Une femme doit-elle être maigre pour être belle ? D’après une récente enquête menée en Italie, la femme idéale porte une taille 44, suivie par la taille 46 et seulement en troisième place on trouve les femmes portant les tailles 40-42. C'est ce qui est ressorti des recherches menées par un institut de sondage italien sur un échantillon dont 1 000 femmes et 200 hommes ont bien voulu se soumettre.

L'enquête révèle une évolution de la relation que chaque femme a avec son corps, son poids, sa féminité et les canons de beauté dictés par la mode.

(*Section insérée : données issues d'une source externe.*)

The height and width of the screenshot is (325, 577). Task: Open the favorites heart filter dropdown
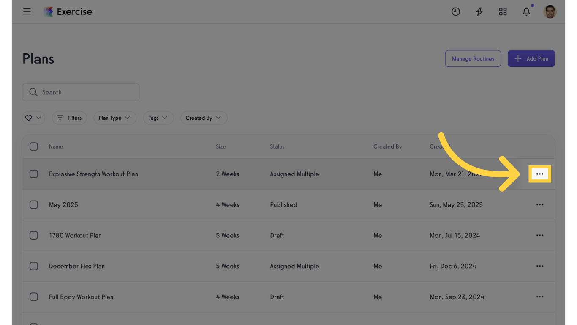(x=33, y=118)
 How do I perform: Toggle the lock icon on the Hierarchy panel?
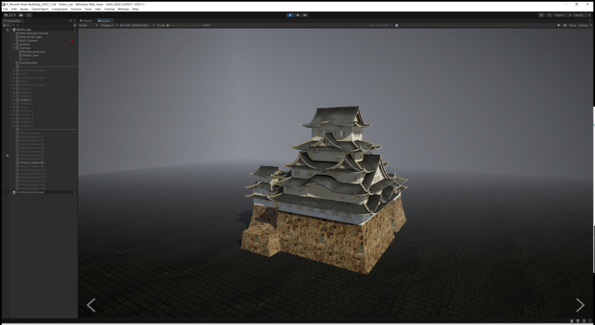[70, 21]
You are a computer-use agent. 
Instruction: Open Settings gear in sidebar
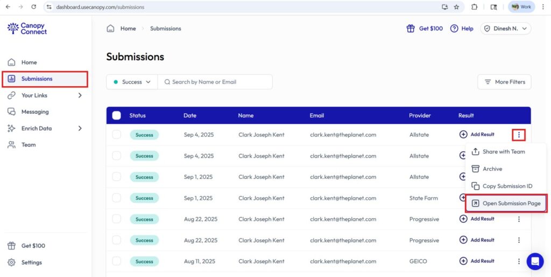point(12,262)
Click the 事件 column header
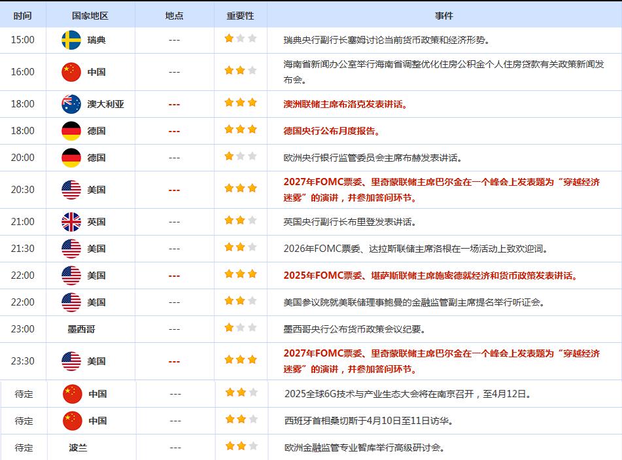This screenshot has width=622, height=460. [443, 16]
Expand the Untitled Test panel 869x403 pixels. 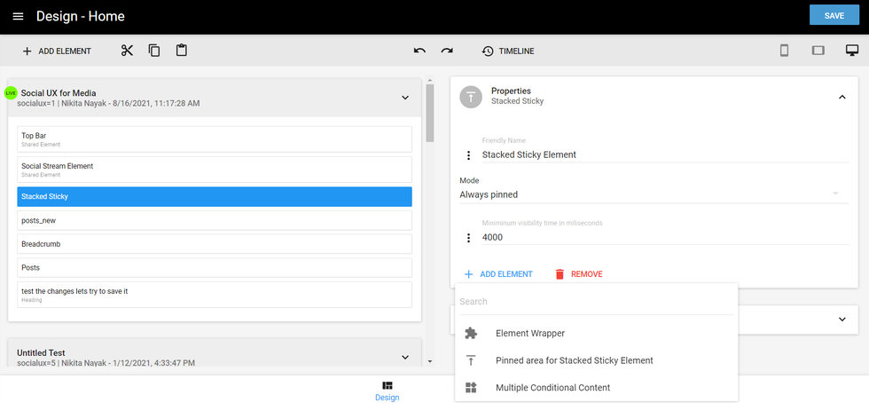pyautogui.click(x=405, y=357)
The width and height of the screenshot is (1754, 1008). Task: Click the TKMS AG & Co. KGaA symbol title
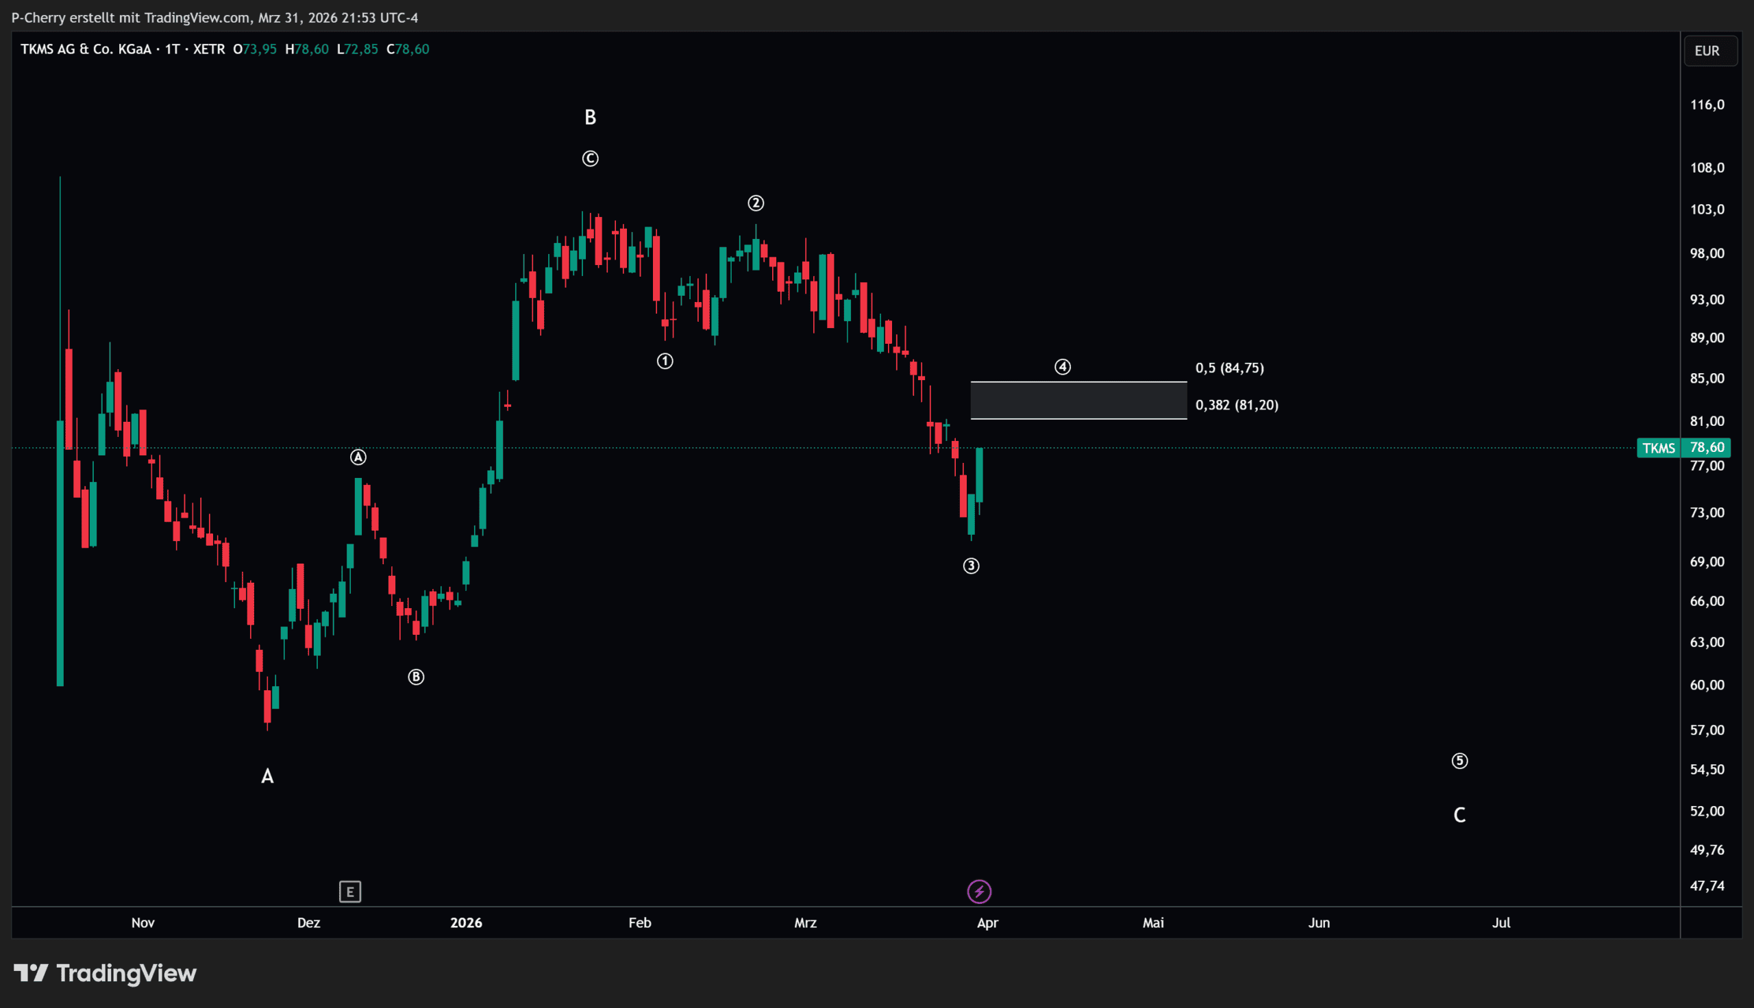[86, 49]
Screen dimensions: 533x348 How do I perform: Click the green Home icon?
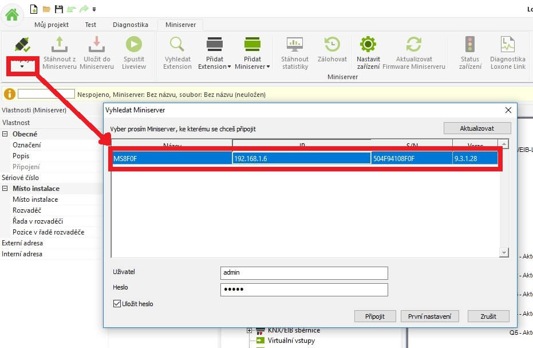(x=11, y=14)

Ce qui en ressort, c'est l’image d'une femme qui apprend à vivre librement avec ses propres formes et à redécouvrir sa propre joie de vivre, au-delà des stéréotypes encore présents.

Par rapport à il y a vingt ans, on remarque une relation différente avec le corps chez la plupart des femmes italiennes qui est plus sereine et consciente. En effet, il y a un plus grand désir d'adhérer aux exigences de se tenir en forme ce qui indique une prise de conscience positive vis-à-vis de la santé, sans pour autant se focaliser sur un sentiment d’anxiété lié à la performance.

83% des femmes estiment que les médias,  la presse spécialisée et le milieu de la mode sont les principaux responsables pour avoir véhiculé l’image que la beauté dépend de la minceur. Nombreuses d’entre-elles se sentent encore très soumises au jugement des autres, cependant, 47 % d’entre-elles reconnaissent que c’est le miroir qui reste le juge le plus sévère à refléter l'image qu’elles ont d’elles-mêmes.

Au cours des dix dernières années, la consommation dans son ensemble a évoluée et elle s’est emparée d’un certain nombre de libertés et de prise de conscience. Le consommateur d’aujourd’hui est devenu un « consommateur-acteur », il est le protagoniste de ses propres choix et ne se laisse plus influencer par des modèles imposés.

Face à cette nouvelle tendance, le milieu de la mode a commencé à remettre en question ses modèles et ses critères mais il reste encore beaucoup à faire. La normalité est faite de beaucoup d'unicité et la vraie force qui est en chacun de nous n'est pas dans la massification ou dans la perception esthétique, qui est stéréotypée, mais dans « l’unicité de notre caractère et notre personnalité ».

Etre libre, c'est apprendre à observer qui sommes, avec nos fragilités, nos efforts pour nous accepter dans nos imperfections, et apprendre à choisir le meilleur pour nous-mêmes.  « Celui qui nous  accueille et nous console permettra de nous exprimer dans notre forme, dans notre capacité et dans l’effort à prendre soin de nous ».